Despite the economic uncertainty south of the border, it is fascinating to see the flurry of venture capital deals being announced.
In Canada, meanwhile, it’s pretty much the same landscape, with a modest number of VC deals happening.
Even then, most of them are small investments aimed to support the growth of an idea or early-stage startup, rather than the aggressive expansion of a company looking to exploit a major growth opportunity.
The difficult venture capital landscape exists amid what I see as one of the most exciting times for Canadian startups.
In the 15 years I have been involved with startups as a former reporter, employee/founder and consultant, I see more entrepreneurs doing more interesting things than ever before.
That said, it was disappointing to see the Canadian Venture Capital Association report recently that investments in the second quarter dropped to $328-million from $355-million in the same period a year earlier due, in part, to “stalled fund-raising activity.”
The silver lining is that 134 companies were financed, up 11 per cent from 2010.
In a press release, CVCA president Gregory Smith described the decline in investment activity as “very concerning.”
“Clearly, there is demand coming from young, entrepreneurial businesses – a fact that is borne out by year-over-year growth in company financings – but this demand is not being met by an adequate supply of value-added risk capital,” he said.
So why isn’t there more money flowing into the venture capital ecosystem to support the entrepreneurial renaissance happening?
Is there an aversion to risk or, perhaps, a lack of confidence in the entrepreneurs leading the charge?
Or are investors simply putting their money into other opportunities with better returns?
There are a few reasons why there is a lack of financing.
For one, there has never been a healthy appetite for risk among Canadian investors, particularly when it comes to high-risk startups that may not have revenue, let alone a product or service to sell.
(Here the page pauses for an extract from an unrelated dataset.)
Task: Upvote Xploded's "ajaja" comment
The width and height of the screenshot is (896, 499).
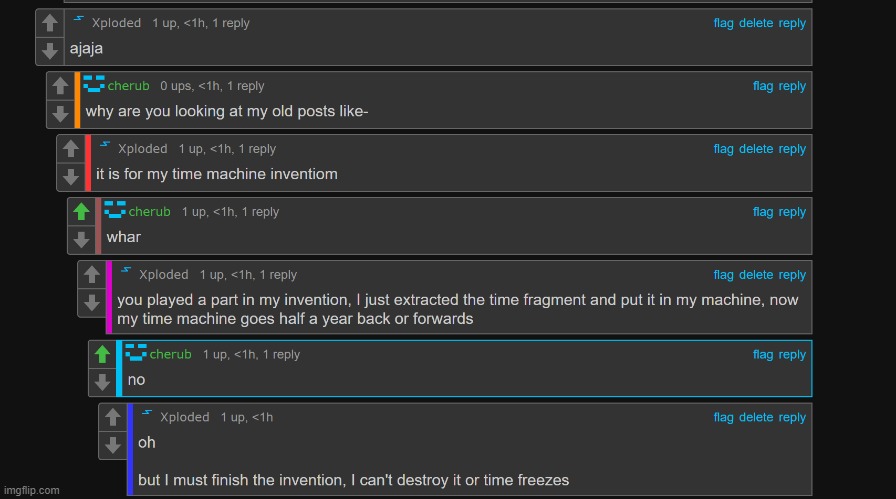Action: (50, 23)
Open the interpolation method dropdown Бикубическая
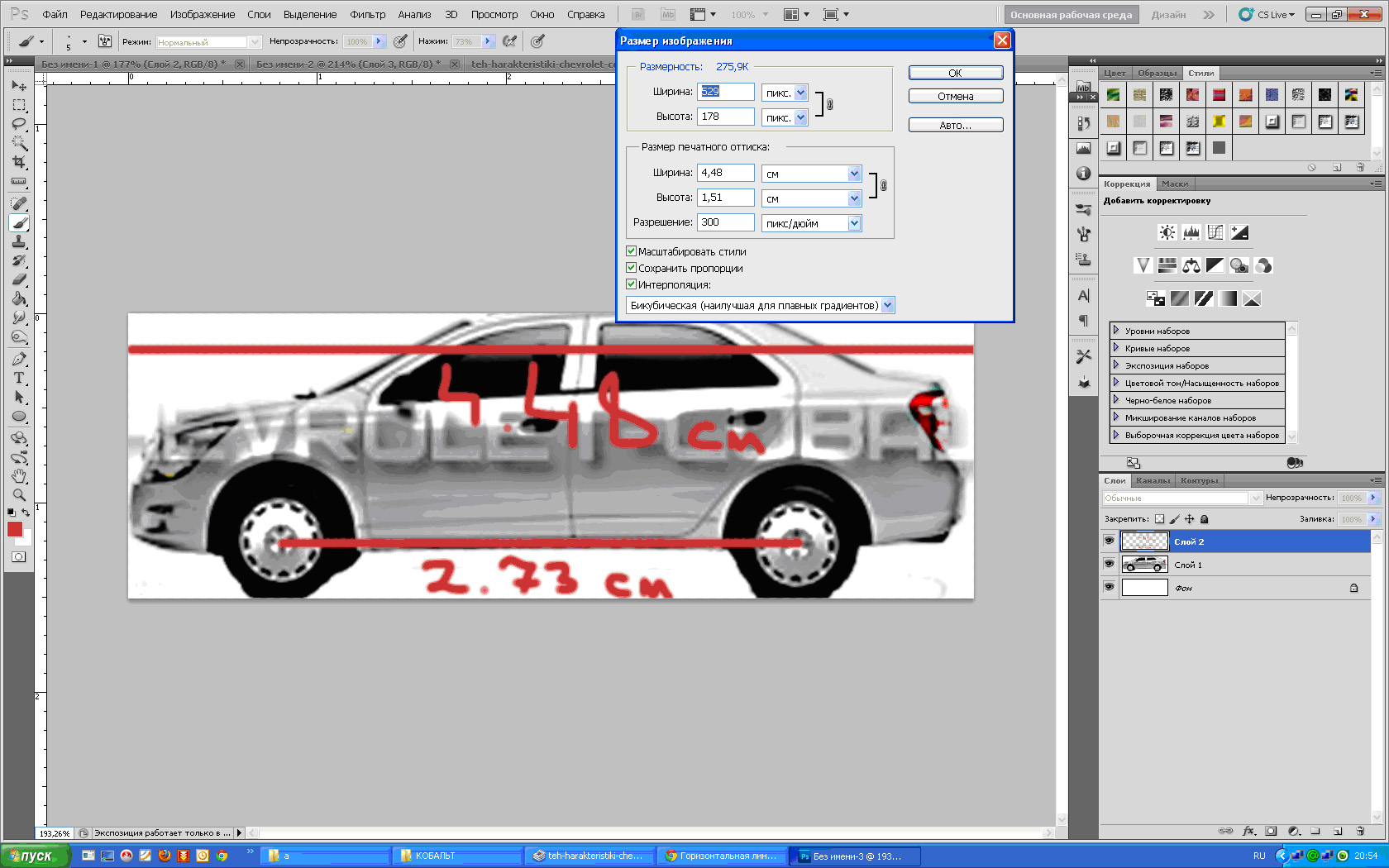The height and width of the screenshot is (868, 1389). point(887,305)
Canadian
VCs have also been stung by a shortage of acquisitions, although there have been a steady number over the past 18 months.
If more companies were purchased, it would, in theory, provide investors with more confidence.
Finally, I think investors are still playing catch-up to the entrepreneurial activity now happening and the growing number of attractive investment opportunities out there.
The bottom line is that there needs to be more venture capital and more investors willing to embrace risk.
However you want to slice and dice it, it is a problem that has to be solved; otherwise the entrepreneurial spirit and innovation will start to disappear.
There are no easy solutions but it would help if our startup success stories were thrust into the spotlight more often to demonstrate to investors that it's safe to come into the water.
There might also be ways for the federal and provincial governments to bolster investments in startups through the use of vehicles such as tax credits or preferred treatment of capital gains if a start-up was acquired.
Of course, we have been talking about the troubled VC landscape for years, but little has changed.
Sure, there are a several new funds focused on startups but the financing ecosystem needs to be more robust, aggressive and larger to support the development of all kinds of companies.
Special to The Globe and Mail
Mark Evans is the principal with ME Consulting, a communications and marketing strategic consultancy that works with startups and fast-growing companies to create compelling and effective messaging to drive their sales and marketing activities. Mark has worked with four startups – Blanketware, b5Media, PlanetEye and Sysomos. He was a technology reporter for more than a decade with The Globe and Mail, Bloomberg News and the Financial Post. Mark is also one of the co-organizers of the mesh, meshmarketing and meshwest conferences.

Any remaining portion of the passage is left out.